──────── Page excerpt ────────

Nashville Five /// Me.

My high school yearbook shot.

Since I started this blog close to six months ago, I’ve been prying local artists for their favorite things about Nashville; for their tour diaries and reasons you should see them play live. I thought, that since this is a blog and all, you might want to know a little bit about me. So here’s my first personal Nashville Five ::: 5 Reasons Why I Started This Blog. You can skip this one if you’d rather I stay anonymous, like the Bike Snob or something. And there are more than five reasons, surely, but here are some. It’s a little way to get to know me, if you’re interested. This is a long one. Get a beer.

1. I love this town and its music. This needs little explanation. I love Nashville, despite being a newish member of the community. Lockeland Springsteen started when I toggled the setting from “private” to “public” on a blog I was keeping to follow local artists I loved, links to their music and my own personal diary on ways that music has moved me, thrilled me, conjured up memories, fucked me up, brought me down, changed my life or just filled a silent house with sound.

────────

◆ **Request**
Rewrite the blog post's passage from "My high school" through "Get a beer.", replacing "beer" with "coffee".

──────── Data excerpt ────────

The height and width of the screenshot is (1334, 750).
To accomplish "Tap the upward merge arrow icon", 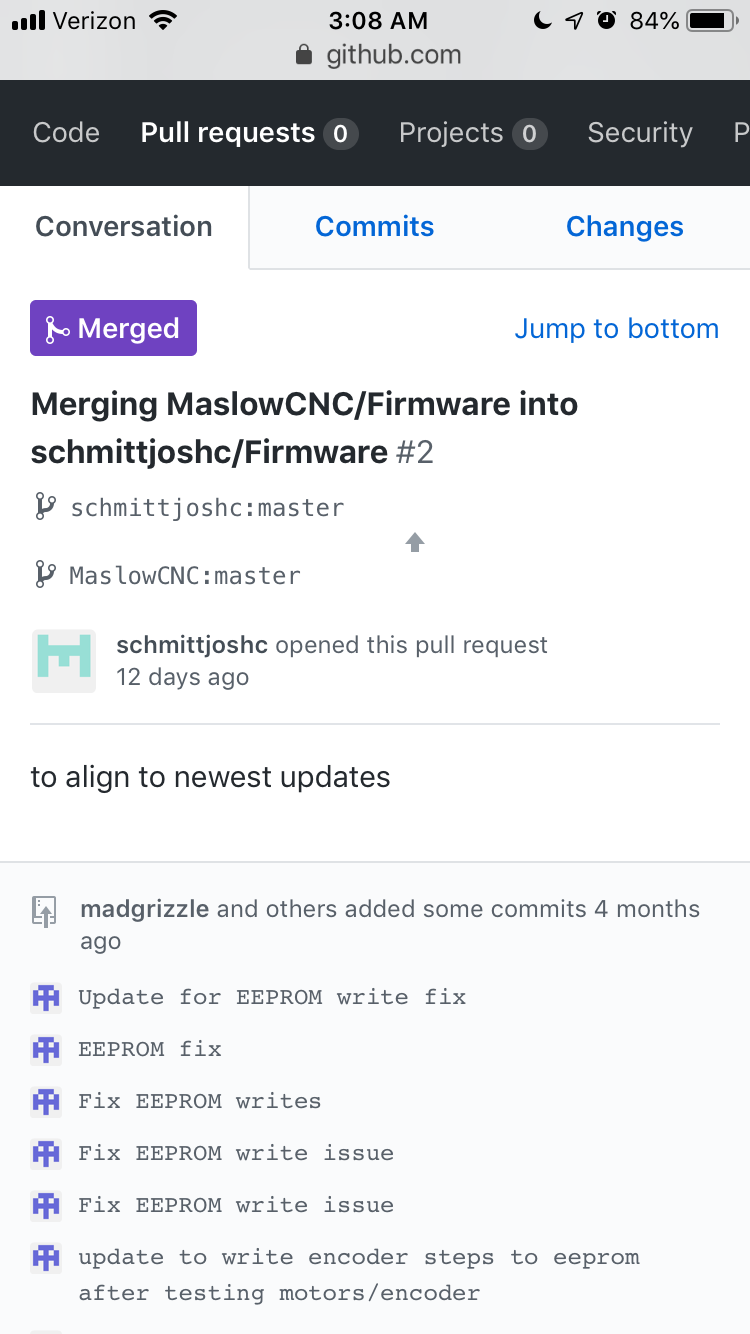I will [x=415, y=542].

────────

◆ **Completed task**
My high school yearbook shot.

Since I started this blog close to six months ago, I’ve been prying local artists for their favorite things about Nashville; for their tour diaries and reasons you should see them play live. I thought, that since this is a blog and all, you might want to know a little bit about me. So here’s my first personal Nashville Five ::: 5 Reasons Why I Started This Blog. You can skip this one if you’d rather I stay anonymous, like the Bike Snob or something. And there are more than five reasons, surely, but here are some. It’s a little way to get to know me, if you’re interested. This is a long one. Get a coffee.